DAFOH director Dr Torsten Trey said: “Forced organ-harvesting from living people is an unfathomable, unspeakable disgrace to humankind.”

He said that a self-propelling, profit-driven, organ-harvesting infrastructure potentially turned organ recipients into accomplices, as their demand for transplant surgery could fuel transplant abuse.

Journalist ­­­­Hataru Nomura told the summit that a movement to create a parliamentary alliance on the issue had finally been created in Japan.


While there is public interest in forced organ-harvesting, the impact has been minimal, leading one Japanese politician to describe it as a “blasphemy on the history of journalism for the mainstream media not to report on a crime of this magnitude”. 

Nomura explained that the Japanese media had a strong sense of reticence towards China, and a sense of atonement for the damage that Japan had inflicted on China.

“The reality is that the Japanese media, academia and educational circles have widely fostered a phobia of China; they do not report on the bad aspects of China,” he said.

This is even though Falun Gong practitioners have been appealing for help for the victims of organ-harvesting.

“But the message has not spread at all,” he said, even though it is estimated that as many as 100,000 people are killed for their organs every year.

The Japanese media believe that “the spirit you do not approach will not curse you”, he said.

“I believe this cowardly nature of the media is the biggest reason why the issue of organ-harvesting has not spread to the outside world,” he said.

The webinar heard calls for a boycott movement against Chinese goods, and a halt to visitor visas for Chinese people.

Dr Chang Chin-Hwa of the National Taiwan University told the webinar that the June 2019 conclusion of an independent tribunal in London – unanimously confirming that the killing of detainees in China for organ transplants was continuing – had received very unsatisfactory media coverage. 

Robust legal conclusion

“The real, critical point is that the finding of the tribunal is a robust legal conclusion, in response to the allegation of a serious human-rights violation, that has led to the deaths of thousands of prisoners of conscience for more than 20 years,” she said.

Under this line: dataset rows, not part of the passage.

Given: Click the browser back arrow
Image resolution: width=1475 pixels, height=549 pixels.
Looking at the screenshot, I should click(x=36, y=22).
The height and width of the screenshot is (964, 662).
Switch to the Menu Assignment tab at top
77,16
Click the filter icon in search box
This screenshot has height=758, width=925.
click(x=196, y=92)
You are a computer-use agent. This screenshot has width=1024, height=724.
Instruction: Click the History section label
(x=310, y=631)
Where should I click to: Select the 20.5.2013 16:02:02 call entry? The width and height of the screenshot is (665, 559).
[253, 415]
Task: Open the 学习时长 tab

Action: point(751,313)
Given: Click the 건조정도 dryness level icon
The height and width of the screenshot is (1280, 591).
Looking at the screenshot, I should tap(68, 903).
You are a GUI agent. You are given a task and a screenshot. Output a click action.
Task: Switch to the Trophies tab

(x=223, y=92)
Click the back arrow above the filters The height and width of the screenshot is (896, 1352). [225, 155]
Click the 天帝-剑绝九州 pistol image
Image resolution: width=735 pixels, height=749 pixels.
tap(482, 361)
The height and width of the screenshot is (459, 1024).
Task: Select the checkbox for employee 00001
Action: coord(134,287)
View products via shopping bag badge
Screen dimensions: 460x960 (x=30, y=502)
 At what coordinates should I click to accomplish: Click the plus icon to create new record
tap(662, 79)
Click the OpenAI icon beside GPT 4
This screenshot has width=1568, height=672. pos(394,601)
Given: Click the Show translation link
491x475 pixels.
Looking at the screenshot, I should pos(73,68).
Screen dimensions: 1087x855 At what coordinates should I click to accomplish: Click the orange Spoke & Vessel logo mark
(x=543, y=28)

News headlines presented the findings as exposing Chinese Communist Party (CCP) lies, she said, significantly downplaying the severity of the crime.

This is not just ‘occasional negligence’, because other examples suggest it is intentional, with biased or problematic media reporting, the academic said.

“Is it apathy or ignorance, or is there something else?” Dr Chang asked.

The professor suggested that the lure of China’s immense market was being exchanged for control of business, technology, entertainment and academic sectors, as well as media companies.

“Any media company that has been connected to the Chinese market is possibly subjected to the CCP’s authoritarian control,” the academic said, describing this as an exercise of ‘sharp power’.

“One direct way is to purchase advertorial inserts in influential international newspapers and magazines, with big payments,” she added.


This accounts for mainstream media’s lack of interest in CCP human-rights violations, she warned, despite their role as a monitor of power, and watchdog for the public.

The CCP’s media outlets should be treated as agents of the Chinese Government, rather than free and independent entities, she said.

Cuban journalist Zoe Valdes said that the removal of organs from imprisoned Chinese dissidents was an atrocious, cruel and barbaric practice, typical of the worst crimes of the Middle Ages, because it placed ideology above the full rights of humankind to life and liberty.

“We must denounce these inhuman practices that sink and hide in the swamp of ‘disciplinary corrections’,” she said.

Witness Jiang Li spoke from the US of her family’s experience as Falun Gong practitioners in China. Her father was kidnapped and detained after his livelihood was taken away.

The family were eventually called to view their father’s body in a freezer, and were told they could only look at his head.

On touching the body, the family found that it was still warm, but were told by plain-clothes police that the death certificate had been issued, and the body would be cremated.

A digital camera with photos of their father’s scarred body was also seized, she said.